Le matin, la discussion s'organise et s'enlise sous l'influence de Jean-Yves, Yannick C., Hubert et Janick. Mais cette fois j'essaie de faire participer Jean-Luc, Pierre, Jean, qui se taisent et auraient pourtant quelque chose à dire.

En conseil de travail, les enfants font part de leurs projets

Pierre : faire des expériences - Michel : faire un colis pour les correspondants – Dominique : faire un théâtre de marionnettes - Michel : écrire des textes et faire des enquêtes – Yannick : faire des jeux l'après-midi - Pierre : du foot-ball – Pierre : du théâtre - Philippe : Moi, je ferai des albums pour mon correspondant.

Janick : On fera encore les symboles (de mathématiques). Régis propose de travailler le matin le calcul, les lettres, les textes, et l'après-midi le théâtre, le travail manuel et le sport. Mais Régis n'est pas un garçon de décision ; la difficulté est grande de passer de l'initiative à l'acte !

J'interviens alors pour écrire au tableau toutes les activités proposées, une sorte de planning qui permettra à chacun de choisir. Proposition acceptée

3°. CHOIX, DISCUSSION ET ORGANISATION DES ACTIVITES

a) Planning d'activités

REDACTION
ECRITURE
LECTURE
LANGAGE
ORTHOGRAPHE
GRAMMAIRE
PEINTURE
MENUISERIE
ENQUETES
MARIONNETTES

OPERATIONS
PROBLEMES
NOMBRES
T
ABLES
ATELIER CALCUL
GEOMETRIE
IMPRIMERIE
CHANT ‑ MUSIQUE
THEATRE
PROJECTION DIAPOS

HISTOIRE
GEOGRAPHIE
SCIENCES
TRAVAIL PRATIQUE
EDUC. PHYSIQUE
RECITATION
ELECTRICI TE
COOPERATIVE
TELEVISION
TRAV. MANUELS

Chaque enfant dispose le matin d'une feuille ronéotypée rappelant toutes les activités possibles en classe et au dehors, sans aucun exclusivisme pédagogique. Il s'agit, on le voit, autant d'activités purement scolaires que d'activités de création (manuelles, intellectuelles, physiques ou artistiques. En outre, un planning affiché en classe rappelle, pour chaque discipline, les diverses activités possibles. Un exemple :

REDACTION

-J'écris un texte libre;
-J'invente une histoire, un conte, un poème
-J'écris une lettre à mon correspondant ;
-Je rédige un album ou un compte rendu;
-J'écris un texte sur un sujet proposé par le maître ou un camarade,

Je cherche à obtenir un choix réellement libre. D'autre part, ce planning aide les enfants dont la mémoire est déficiente à se rappeler des activités qui les intéressent et qu'ils risquent cependant d'oublier.

b) Choix des activités

Chaque enfant colore la case désirée. Aucune activité n'est obligatoire.
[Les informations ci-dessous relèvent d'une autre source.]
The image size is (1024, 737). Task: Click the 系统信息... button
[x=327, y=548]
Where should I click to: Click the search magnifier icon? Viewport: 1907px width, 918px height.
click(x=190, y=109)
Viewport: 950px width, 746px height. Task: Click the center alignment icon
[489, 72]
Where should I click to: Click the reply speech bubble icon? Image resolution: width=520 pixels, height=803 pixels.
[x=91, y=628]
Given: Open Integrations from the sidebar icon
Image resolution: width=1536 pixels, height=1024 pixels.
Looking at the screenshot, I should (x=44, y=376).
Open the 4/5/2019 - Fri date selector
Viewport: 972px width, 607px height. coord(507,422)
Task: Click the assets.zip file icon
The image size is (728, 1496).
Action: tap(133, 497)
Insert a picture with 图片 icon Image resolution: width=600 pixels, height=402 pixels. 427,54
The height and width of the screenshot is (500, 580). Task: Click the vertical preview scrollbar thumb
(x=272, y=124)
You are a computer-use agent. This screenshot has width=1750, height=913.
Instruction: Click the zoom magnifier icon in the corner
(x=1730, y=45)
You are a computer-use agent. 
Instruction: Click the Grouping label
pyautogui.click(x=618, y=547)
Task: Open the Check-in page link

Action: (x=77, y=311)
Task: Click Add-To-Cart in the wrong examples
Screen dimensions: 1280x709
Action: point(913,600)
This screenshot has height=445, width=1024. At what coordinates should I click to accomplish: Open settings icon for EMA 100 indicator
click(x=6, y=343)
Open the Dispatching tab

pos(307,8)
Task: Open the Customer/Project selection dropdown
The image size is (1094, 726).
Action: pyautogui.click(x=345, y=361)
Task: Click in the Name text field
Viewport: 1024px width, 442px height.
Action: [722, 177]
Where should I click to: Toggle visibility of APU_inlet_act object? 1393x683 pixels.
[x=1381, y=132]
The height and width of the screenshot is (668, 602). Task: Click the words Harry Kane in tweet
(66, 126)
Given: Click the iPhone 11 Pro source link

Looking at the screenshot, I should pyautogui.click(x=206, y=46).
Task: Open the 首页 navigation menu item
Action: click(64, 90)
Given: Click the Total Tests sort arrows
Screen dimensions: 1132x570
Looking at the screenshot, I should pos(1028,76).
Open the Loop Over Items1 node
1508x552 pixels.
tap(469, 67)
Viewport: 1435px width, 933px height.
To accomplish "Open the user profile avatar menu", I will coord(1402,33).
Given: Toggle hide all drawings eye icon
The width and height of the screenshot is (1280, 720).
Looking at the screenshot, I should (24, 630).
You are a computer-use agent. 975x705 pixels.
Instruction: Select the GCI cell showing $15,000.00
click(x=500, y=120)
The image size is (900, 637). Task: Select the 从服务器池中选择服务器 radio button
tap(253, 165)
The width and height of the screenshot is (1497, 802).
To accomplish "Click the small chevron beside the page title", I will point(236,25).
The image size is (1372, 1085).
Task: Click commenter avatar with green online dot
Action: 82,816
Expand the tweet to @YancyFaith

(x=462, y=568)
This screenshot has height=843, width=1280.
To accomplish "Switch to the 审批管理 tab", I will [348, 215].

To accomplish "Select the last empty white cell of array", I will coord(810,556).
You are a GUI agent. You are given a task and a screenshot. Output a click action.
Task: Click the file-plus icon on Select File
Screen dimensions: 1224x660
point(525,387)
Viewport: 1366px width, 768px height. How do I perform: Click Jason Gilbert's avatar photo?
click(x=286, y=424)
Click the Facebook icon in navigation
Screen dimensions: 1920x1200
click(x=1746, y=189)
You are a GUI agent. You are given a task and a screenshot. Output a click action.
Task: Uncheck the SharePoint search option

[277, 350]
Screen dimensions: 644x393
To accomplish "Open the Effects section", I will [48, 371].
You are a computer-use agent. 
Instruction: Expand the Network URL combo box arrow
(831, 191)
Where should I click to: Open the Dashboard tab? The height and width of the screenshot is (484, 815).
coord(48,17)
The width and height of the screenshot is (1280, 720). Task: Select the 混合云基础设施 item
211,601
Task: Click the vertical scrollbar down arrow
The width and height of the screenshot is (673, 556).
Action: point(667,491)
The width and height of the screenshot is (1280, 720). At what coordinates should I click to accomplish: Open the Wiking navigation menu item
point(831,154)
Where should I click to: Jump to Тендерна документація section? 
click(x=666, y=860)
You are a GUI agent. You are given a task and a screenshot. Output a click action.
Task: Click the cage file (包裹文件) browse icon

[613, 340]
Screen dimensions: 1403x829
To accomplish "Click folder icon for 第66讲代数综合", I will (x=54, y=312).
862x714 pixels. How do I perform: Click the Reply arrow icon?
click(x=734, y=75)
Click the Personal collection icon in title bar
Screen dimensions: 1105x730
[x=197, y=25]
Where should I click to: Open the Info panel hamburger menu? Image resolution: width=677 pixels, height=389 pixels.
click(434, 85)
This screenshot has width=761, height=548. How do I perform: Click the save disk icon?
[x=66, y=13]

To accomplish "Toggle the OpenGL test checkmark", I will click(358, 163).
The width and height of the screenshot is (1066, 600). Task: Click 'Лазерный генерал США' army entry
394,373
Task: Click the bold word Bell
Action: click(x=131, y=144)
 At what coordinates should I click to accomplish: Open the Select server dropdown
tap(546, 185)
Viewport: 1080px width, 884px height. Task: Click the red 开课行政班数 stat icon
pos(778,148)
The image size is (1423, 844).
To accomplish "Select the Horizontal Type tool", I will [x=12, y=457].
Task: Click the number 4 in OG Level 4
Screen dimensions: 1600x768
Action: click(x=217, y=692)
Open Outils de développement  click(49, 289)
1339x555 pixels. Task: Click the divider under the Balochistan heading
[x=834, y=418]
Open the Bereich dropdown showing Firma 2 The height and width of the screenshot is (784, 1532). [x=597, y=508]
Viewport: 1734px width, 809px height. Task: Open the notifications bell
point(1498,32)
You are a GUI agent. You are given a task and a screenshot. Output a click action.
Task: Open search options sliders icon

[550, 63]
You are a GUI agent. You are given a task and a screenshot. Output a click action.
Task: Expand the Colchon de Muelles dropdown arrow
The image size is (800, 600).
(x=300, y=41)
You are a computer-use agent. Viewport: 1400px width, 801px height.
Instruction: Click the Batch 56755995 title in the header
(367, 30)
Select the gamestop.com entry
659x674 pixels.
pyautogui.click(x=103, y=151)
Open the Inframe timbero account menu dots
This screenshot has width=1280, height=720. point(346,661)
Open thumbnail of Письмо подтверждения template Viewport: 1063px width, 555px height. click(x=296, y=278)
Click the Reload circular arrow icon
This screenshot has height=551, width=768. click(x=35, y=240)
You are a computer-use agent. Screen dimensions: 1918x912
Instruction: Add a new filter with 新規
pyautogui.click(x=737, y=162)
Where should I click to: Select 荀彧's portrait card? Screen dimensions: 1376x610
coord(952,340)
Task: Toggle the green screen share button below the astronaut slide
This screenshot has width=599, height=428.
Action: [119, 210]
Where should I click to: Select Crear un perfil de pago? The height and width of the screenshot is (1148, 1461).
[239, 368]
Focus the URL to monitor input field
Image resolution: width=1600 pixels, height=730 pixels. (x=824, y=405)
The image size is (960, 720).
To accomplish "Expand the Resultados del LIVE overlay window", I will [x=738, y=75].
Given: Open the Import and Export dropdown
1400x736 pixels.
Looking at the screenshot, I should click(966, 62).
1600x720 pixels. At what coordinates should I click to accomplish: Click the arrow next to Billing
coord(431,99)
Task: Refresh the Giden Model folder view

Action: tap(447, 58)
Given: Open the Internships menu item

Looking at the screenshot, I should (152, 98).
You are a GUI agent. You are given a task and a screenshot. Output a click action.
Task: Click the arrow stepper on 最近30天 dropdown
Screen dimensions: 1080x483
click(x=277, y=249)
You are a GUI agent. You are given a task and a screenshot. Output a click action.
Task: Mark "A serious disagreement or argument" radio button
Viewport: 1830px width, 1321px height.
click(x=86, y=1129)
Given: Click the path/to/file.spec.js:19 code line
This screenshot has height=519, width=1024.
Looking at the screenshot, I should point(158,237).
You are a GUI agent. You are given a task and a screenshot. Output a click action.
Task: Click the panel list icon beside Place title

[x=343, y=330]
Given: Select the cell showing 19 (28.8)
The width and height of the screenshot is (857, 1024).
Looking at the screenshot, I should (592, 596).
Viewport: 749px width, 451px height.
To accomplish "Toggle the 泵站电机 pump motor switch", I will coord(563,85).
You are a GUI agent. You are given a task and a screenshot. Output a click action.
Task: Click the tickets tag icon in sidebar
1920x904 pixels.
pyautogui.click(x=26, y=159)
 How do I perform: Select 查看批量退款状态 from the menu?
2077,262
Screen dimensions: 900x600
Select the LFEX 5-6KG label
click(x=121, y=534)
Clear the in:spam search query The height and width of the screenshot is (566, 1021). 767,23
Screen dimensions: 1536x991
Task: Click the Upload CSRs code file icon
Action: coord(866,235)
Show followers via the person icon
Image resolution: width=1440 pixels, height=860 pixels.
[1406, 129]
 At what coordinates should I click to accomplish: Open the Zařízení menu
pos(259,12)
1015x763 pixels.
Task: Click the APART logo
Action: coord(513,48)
Exemples d'activités choisies : Michel : un texte libre, des opérations sur cahier autocorrectif, travail manuel, sport ; - Philippe : un album, atelier de calcul, travaux manuels, sports ; - Daniel : une lettre, travaux manuels, sport.

Je constate que les activités manuelles sont demandées par tous et le sport par la grande majorité ; les autres activités sont choisies de façon très inégale.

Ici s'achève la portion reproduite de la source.